There is general agreement that the Supreme Court has not done a very good job in the securities area, especially in recent years. Scholars operating in a wide range of paradigms have criticized the Court's recent securities opinions. Supreme Court securities law decisions frequently lack such basics as doctrinal coherence and fidelity to prior opinions.
Why does the Supreme Court not do a better job in securities cases? When deciding securities cases, the Court is faced with hard, dry, and highly technical issues. Supreme Court justices and their clerks arrive on the court with little expertise in securities law. One reasonably assumes that neither the justices nor their clerks have much interest in developing substantial institutional expertise in this area after they arrive. (Former Justice Powell being the exception that proves these rules.) Accordingly, it would be surprising if the Court's securities opinions exhibited anything remotely resembling expert craftsmanship.
Under such conditions, we would expect the Justices to take securities cases rarely, typically when there is a serious circuit split, which is in fact what we observe. When obliged to take a securities issue, the Court will seek to minimize the amount of effort required to render a decision. This observation is not intended pejoratively. To the contrary, the Justices are acting rationally.
Bounded rationality implies that Supreme Court Justices (and their clerks) have a limited ability to master legal information, including the myriad complexities of doctrine and policy in the host of areas annually presented to the Court. Specialization is a rational response to bounded rationality?the expert in a field makes the most of his limited capacity to absorb and master information by limiting the amount of information that must be processed, by limiting the breadth of the field in which he develops expertise.
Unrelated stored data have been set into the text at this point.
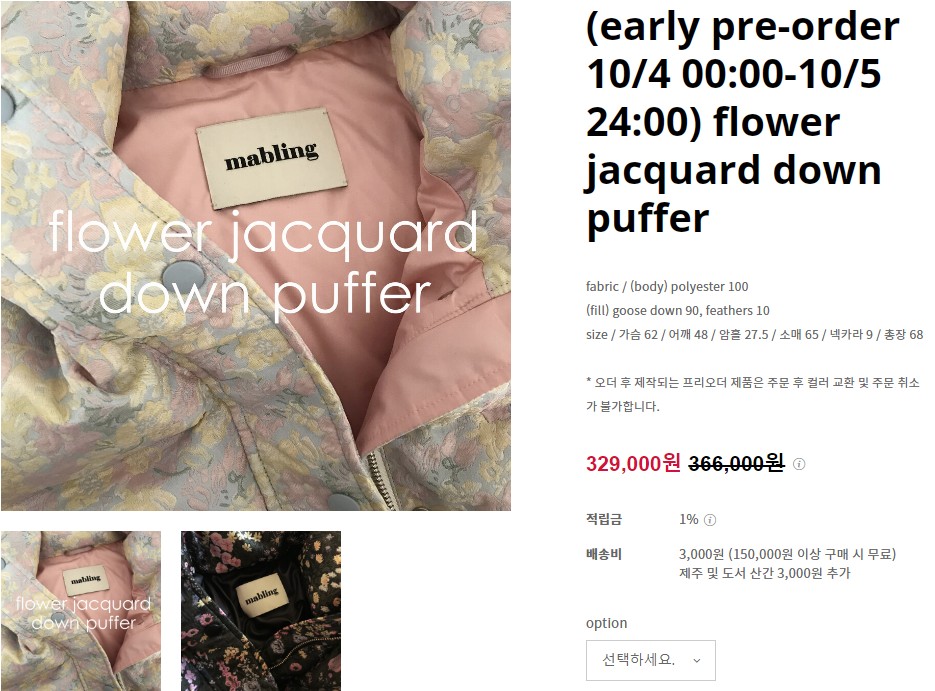Click the sale price 329,000원
Screen dimensions: 935x691
(x=633, y=463)
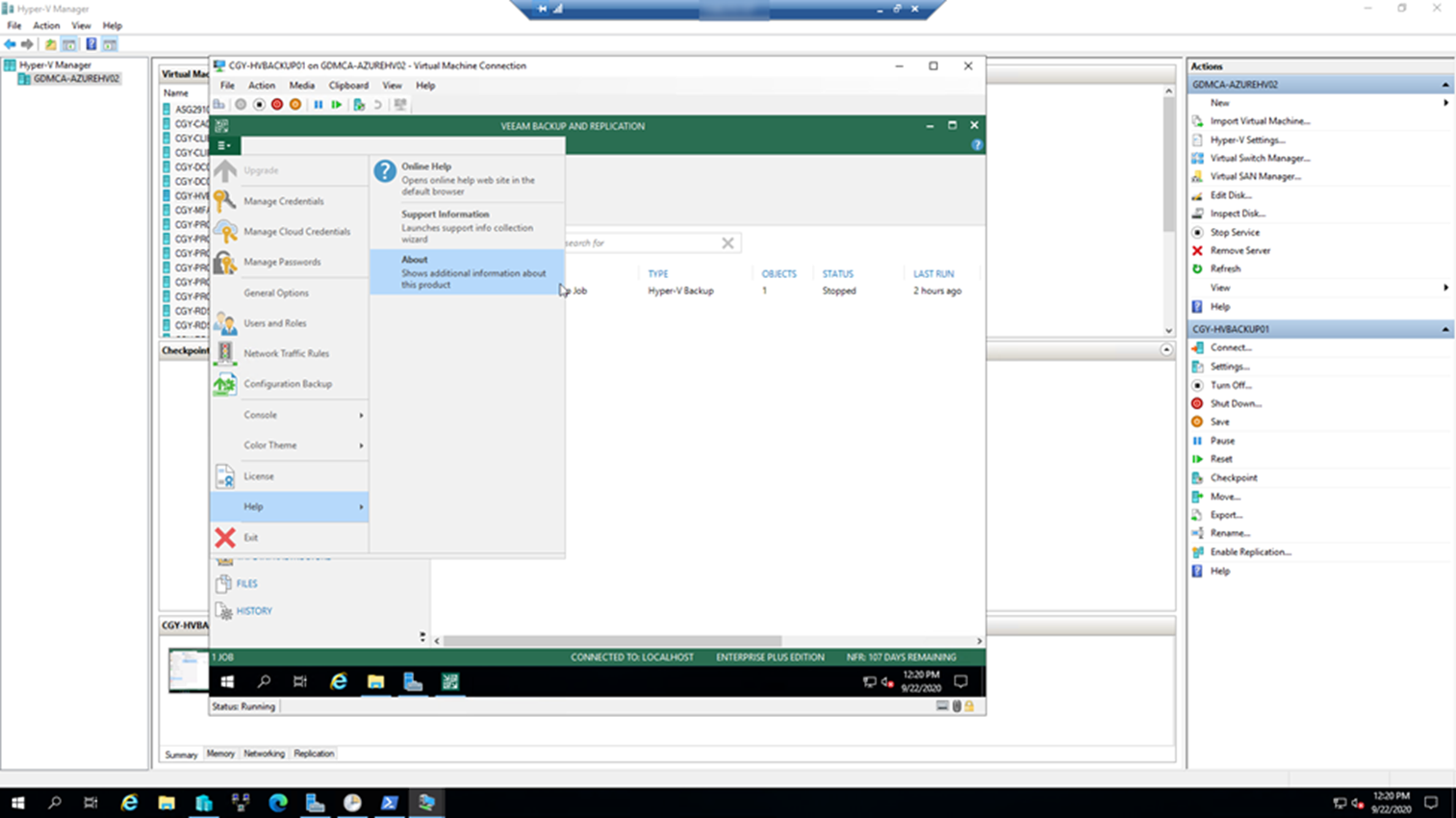Switch to the Replication tab
Viewport: 1456px width, 818px height.
[314, 754]
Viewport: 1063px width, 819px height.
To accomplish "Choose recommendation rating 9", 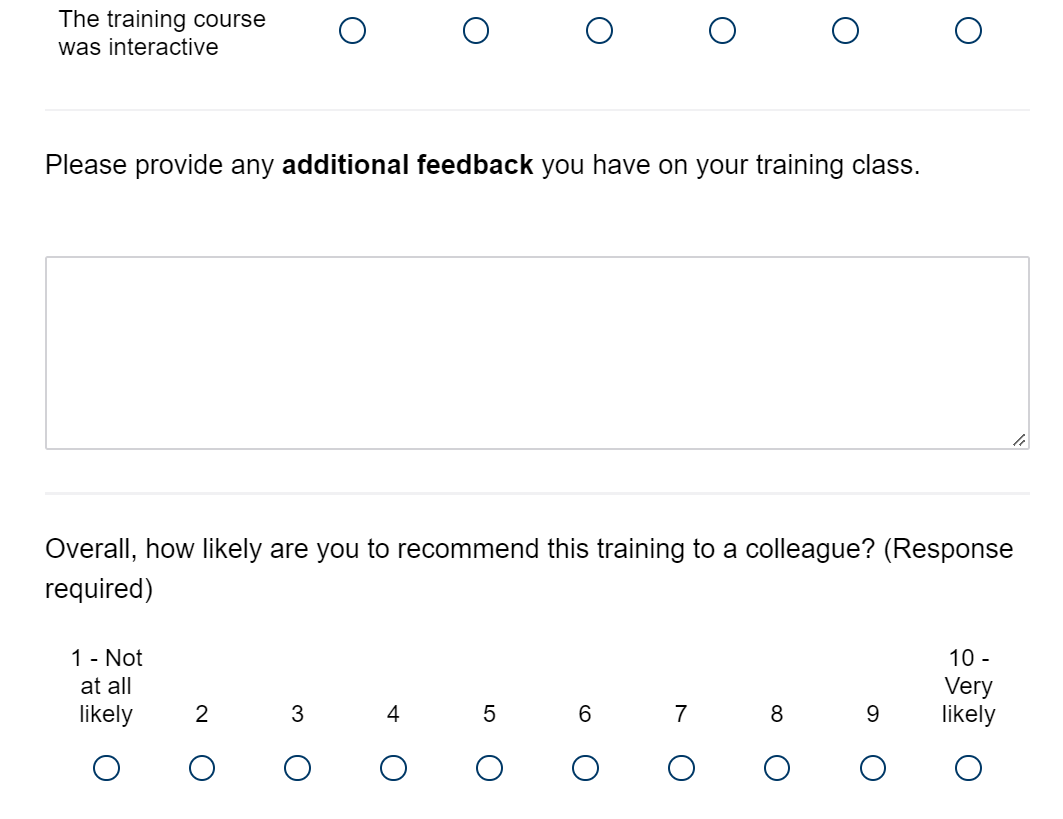I will point(872,768).

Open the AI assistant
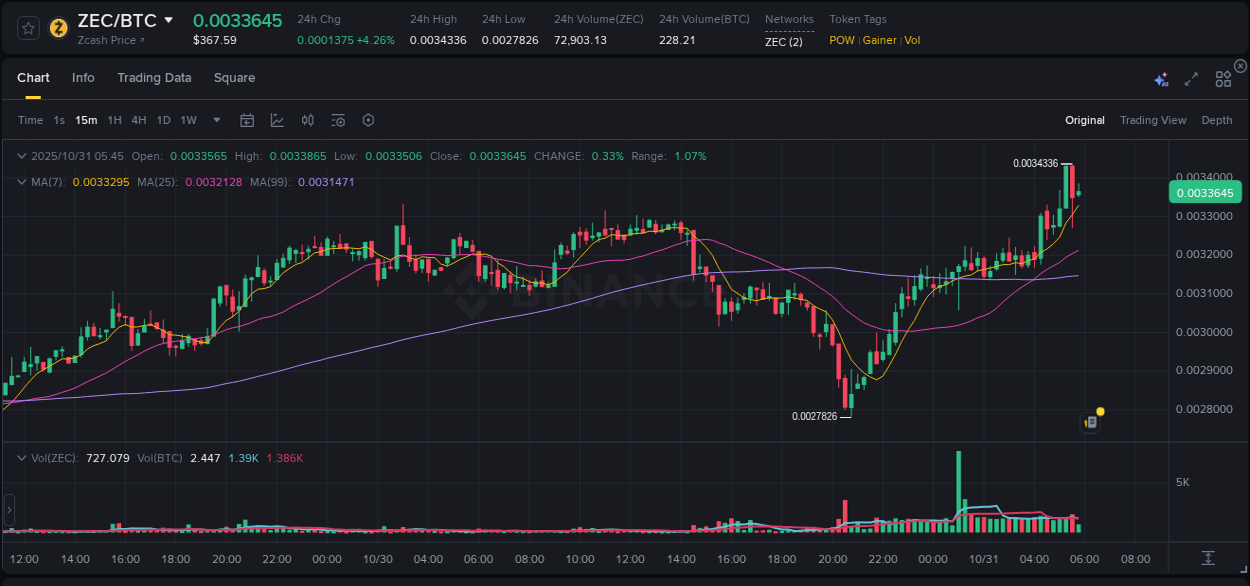(1161, 78)
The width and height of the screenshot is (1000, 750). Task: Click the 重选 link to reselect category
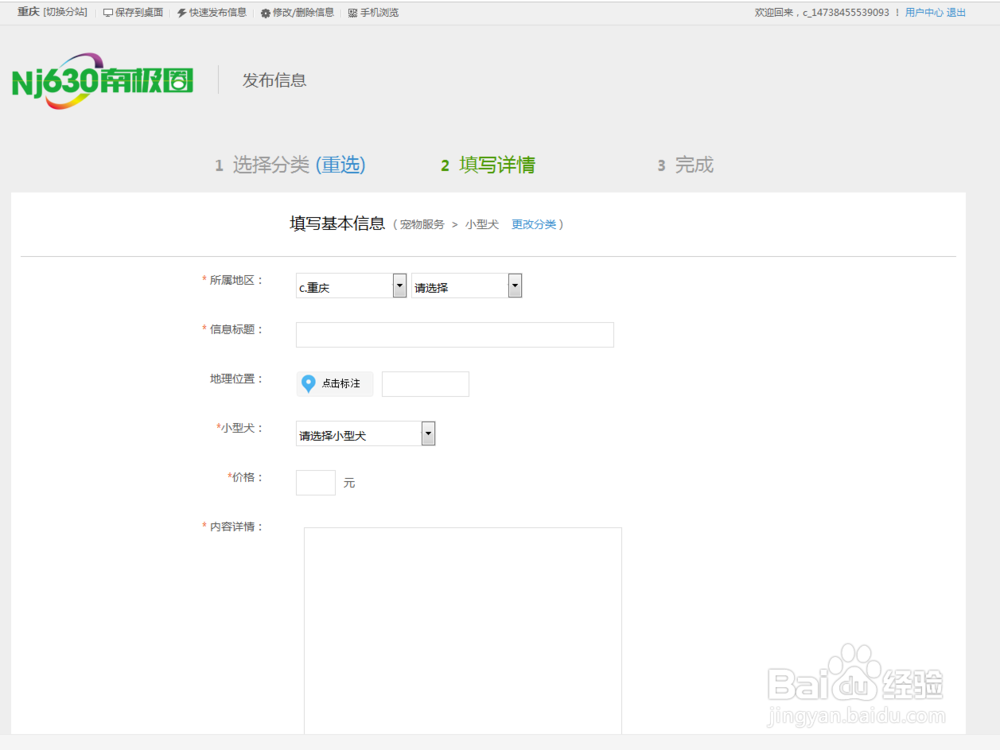pos(341,165)
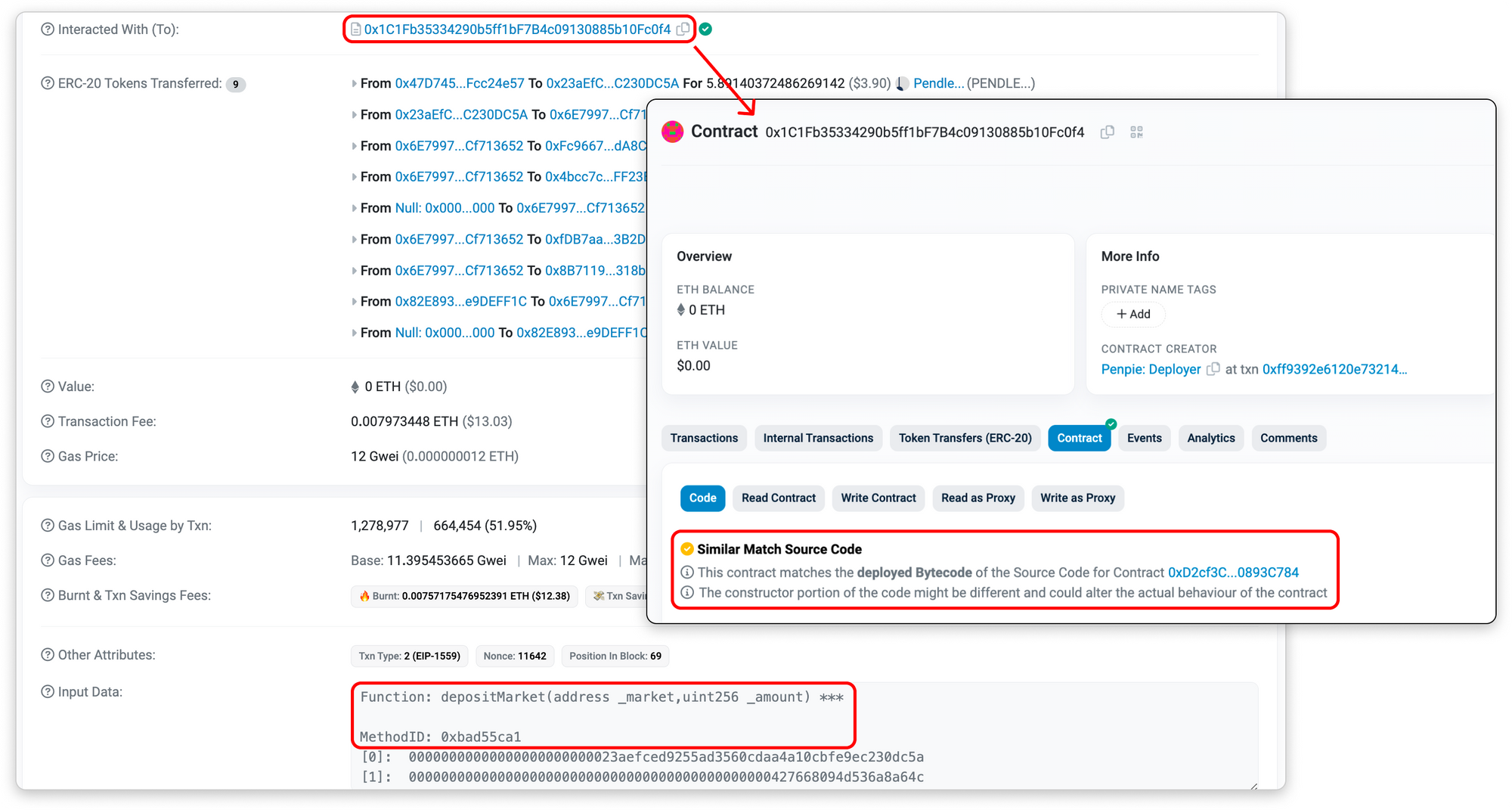Switch to the Events tab

click(x=1144, y=438)
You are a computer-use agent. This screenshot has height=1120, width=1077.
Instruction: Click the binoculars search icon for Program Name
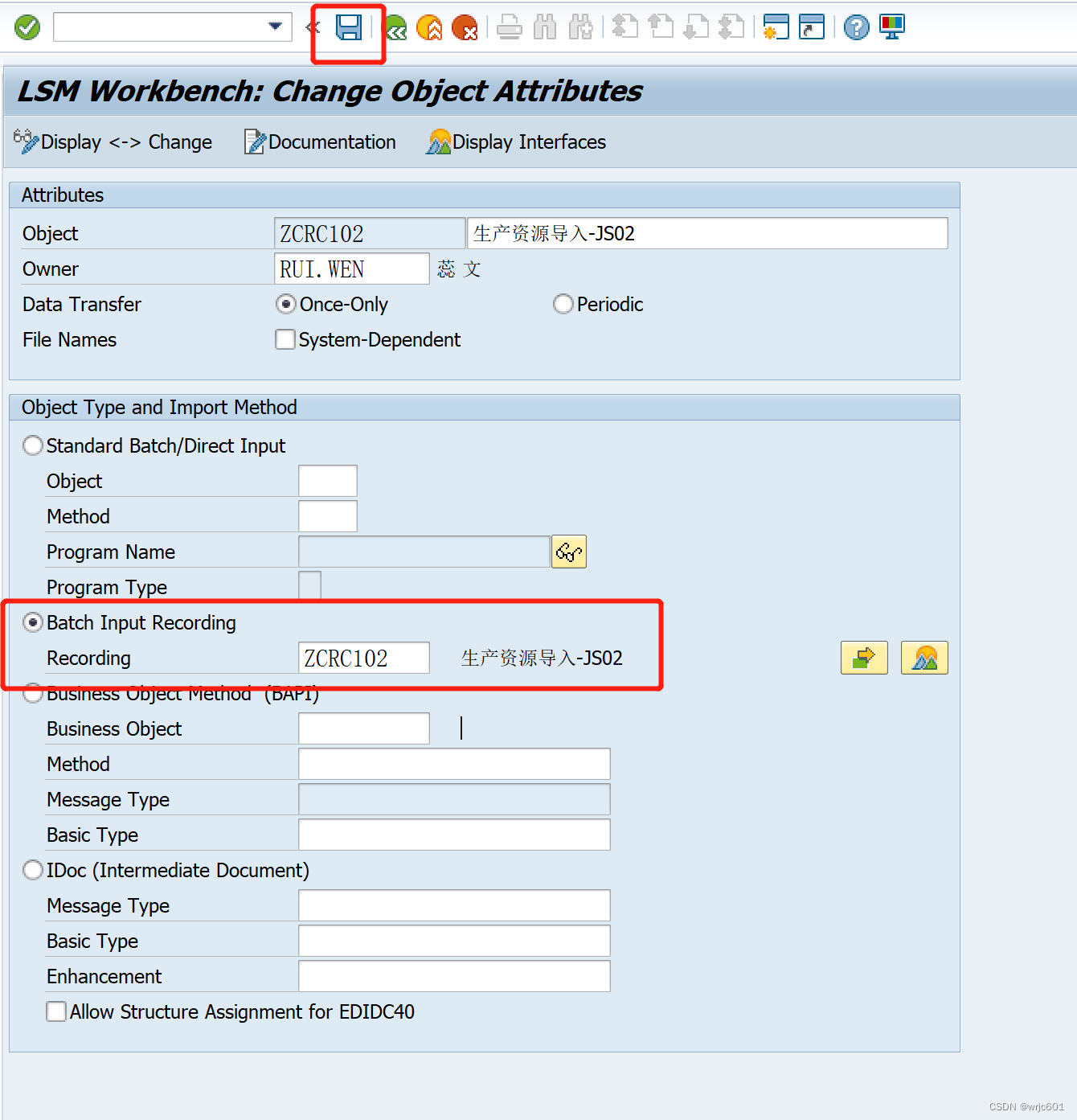[568, 552]
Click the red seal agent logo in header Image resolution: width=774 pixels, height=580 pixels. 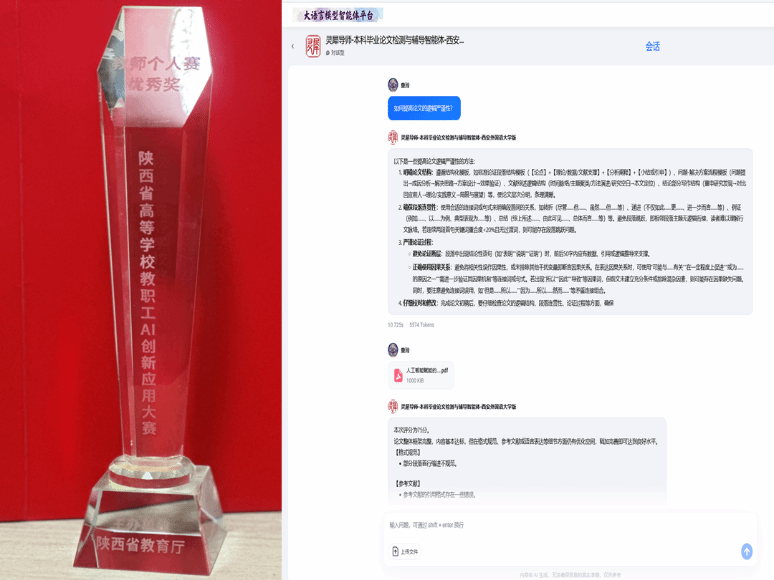pyautogui.click(x=313, y=46)
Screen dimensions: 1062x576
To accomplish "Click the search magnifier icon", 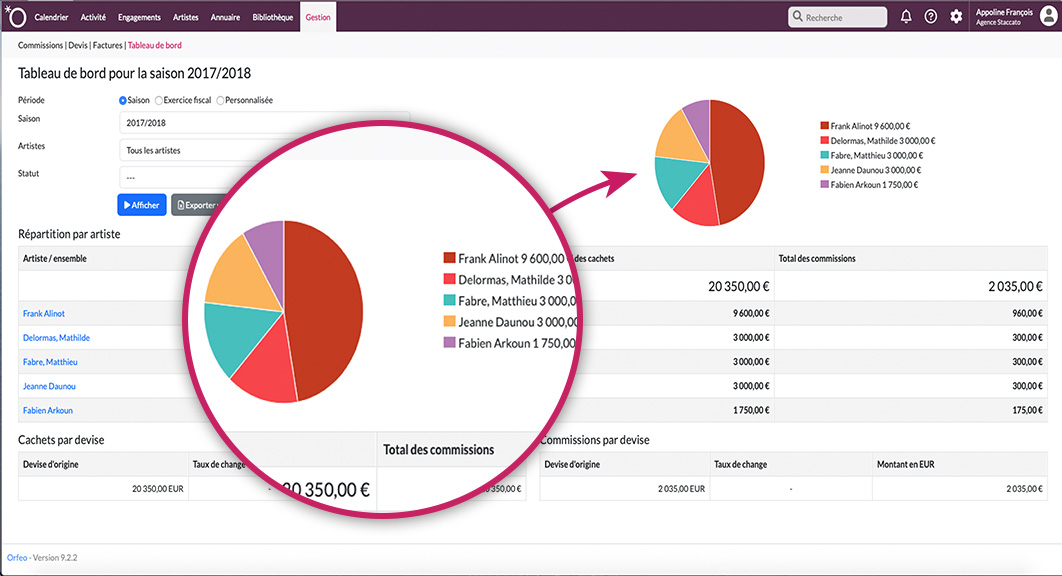I will click(797, 17).

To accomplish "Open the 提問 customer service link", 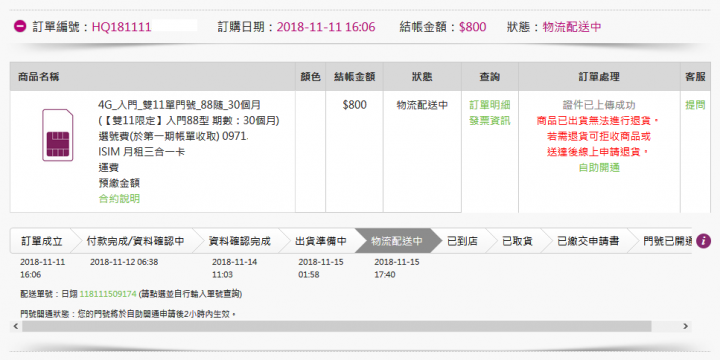I will (695, 105).
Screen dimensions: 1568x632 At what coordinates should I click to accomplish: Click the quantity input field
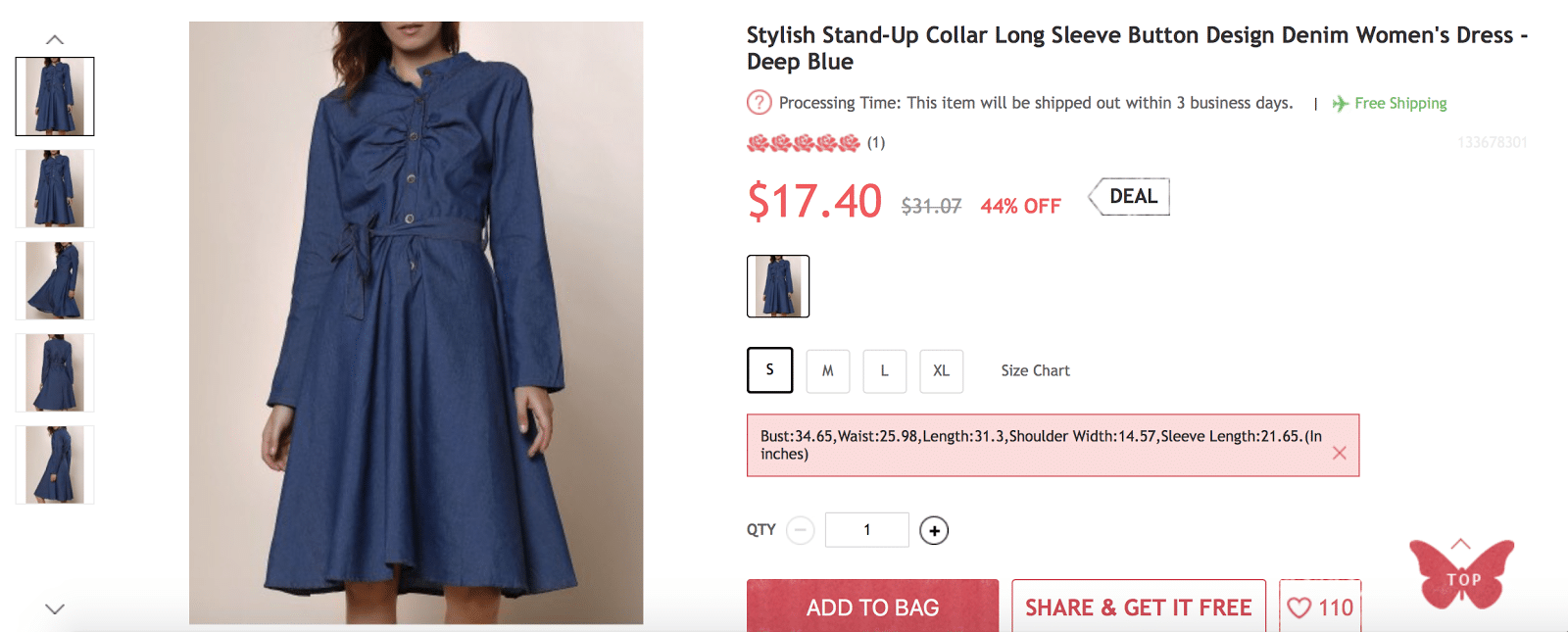(x=866, y=530)
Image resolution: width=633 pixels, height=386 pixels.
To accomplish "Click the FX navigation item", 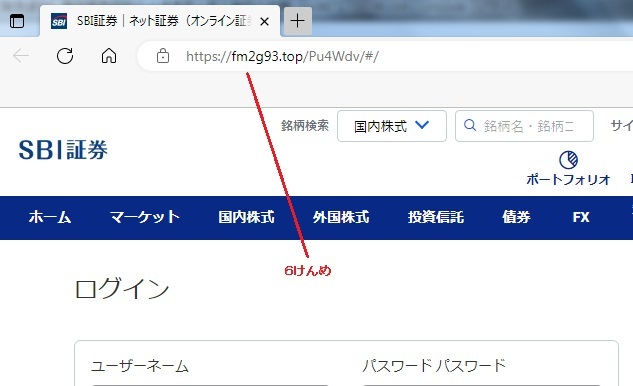I will coord(581,217).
Supreme Court Justices will therefore need to specialize, just as experts in other fields must do. Specializing in securities law would not be rational. The psychic rewards of being a Justice--present day celebrity and historical fame--are associated principally with decisions on great constitutional issues, not the minutiae of securities regulation.
Technical statutory analysis is hard. Policy is easy. Technical statutory analysis doesn't get you a write up by Linda Greenhouse. Policy does. Indeed, Greenhouse's write up of Stoneridge focuses almost exclusively on the policy issue.
What's the practical implication of all this?
We often tend to approach Supreme Court decisions as an innerantist approaches Holy Writ. We assume that exegesis at a minute level of Supreme Court opinions in this area is both plausible and practical. Hence, we read Supreme Court decisions as though: (i) those decisions were statutes to be interpreted from strict textualist perspective, and (ii) one could ascribe intentionality to the justices' utterances.
Implicit in this approach to interpreting Supreme Court decisions is the notion that the Court is sufficiently aware of the import of the words it chooses to ascribe meaning thereto. A theory of Supreme Court decisionmaking founded on bounded rationality, by contrast, argues for declining to ascribe intentionality to the Court. Supreme Court decisions in this area should be interpreted narrowly, as reaching only the specific issues before the Court, while dictum should be largely ignored. Put another way, we need to take these cases with a rather large grain of salt.